**Task to carry out**.
Please edit the material from the line containing "Image resolution: width=1511" through the line containing "point(534,23)", inclusive, and give only those lines back with "Pressure" replaced by "Humidity" and nothing else altered.

--- Start of Supplied data ---

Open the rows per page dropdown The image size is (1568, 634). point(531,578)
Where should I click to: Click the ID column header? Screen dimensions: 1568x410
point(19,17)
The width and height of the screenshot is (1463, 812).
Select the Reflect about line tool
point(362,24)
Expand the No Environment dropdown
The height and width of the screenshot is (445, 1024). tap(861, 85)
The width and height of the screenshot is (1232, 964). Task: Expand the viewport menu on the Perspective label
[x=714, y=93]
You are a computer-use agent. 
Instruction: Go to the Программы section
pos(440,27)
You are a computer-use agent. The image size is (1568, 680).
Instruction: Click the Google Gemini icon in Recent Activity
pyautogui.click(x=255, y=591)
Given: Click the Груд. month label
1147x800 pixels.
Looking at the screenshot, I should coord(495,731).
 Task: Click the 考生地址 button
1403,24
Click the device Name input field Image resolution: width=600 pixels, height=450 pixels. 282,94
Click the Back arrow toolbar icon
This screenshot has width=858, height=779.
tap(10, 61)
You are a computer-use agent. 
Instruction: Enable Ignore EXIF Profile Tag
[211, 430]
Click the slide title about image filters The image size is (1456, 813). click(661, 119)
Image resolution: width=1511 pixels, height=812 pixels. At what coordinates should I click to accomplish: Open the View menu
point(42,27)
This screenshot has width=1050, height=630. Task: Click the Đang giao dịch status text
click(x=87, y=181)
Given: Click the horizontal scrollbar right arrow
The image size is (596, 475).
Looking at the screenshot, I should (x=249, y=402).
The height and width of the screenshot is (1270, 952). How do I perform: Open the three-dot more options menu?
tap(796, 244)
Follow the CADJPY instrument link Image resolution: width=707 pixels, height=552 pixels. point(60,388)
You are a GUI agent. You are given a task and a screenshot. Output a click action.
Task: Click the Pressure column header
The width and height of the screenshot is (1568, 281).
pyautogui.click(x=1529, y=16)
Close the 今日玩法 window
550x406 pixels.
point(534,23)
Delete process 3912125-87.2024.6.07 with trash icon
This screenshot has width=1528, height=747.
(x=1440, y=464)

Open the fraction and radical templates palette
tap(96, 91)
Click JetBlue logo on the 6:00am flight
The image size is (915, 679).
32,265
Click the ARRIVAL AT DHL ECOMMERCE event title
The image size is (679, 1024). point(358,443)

--- End of Supplied data ---

**The answer**.
Image resolution: width=1511 pixels, height=812 pixels. At what coordinates should I click to accomplish: Open the View menu
point(42,27)
This screenshot has width=1050, height=630. Task: Click the Đang giao dịch status text
click(x=87, y=181)
Given: Click the horizontal scrollbar right arrow
The image size is (596, 475).
Looking at the screenshot, I should (x=249, y=402).
The height and width of the screenshot is (1270, 952). How do I perform: Open the three-dot more options menu?
tap(796, 244)
Follow the CADJPY instrument link Image resolution: width=707 pixels, height=552 pixels. point(60,388)
You are a GUI agent. You are given a task and a screenshot. Output a click action.
Task: Click the Humidity column header
The width and height of the screenshot is (1568, 281).
pyautogui.click(x=1529, y=16)
Close the 今日玩法 window
550x406 pixels.
point(534,23)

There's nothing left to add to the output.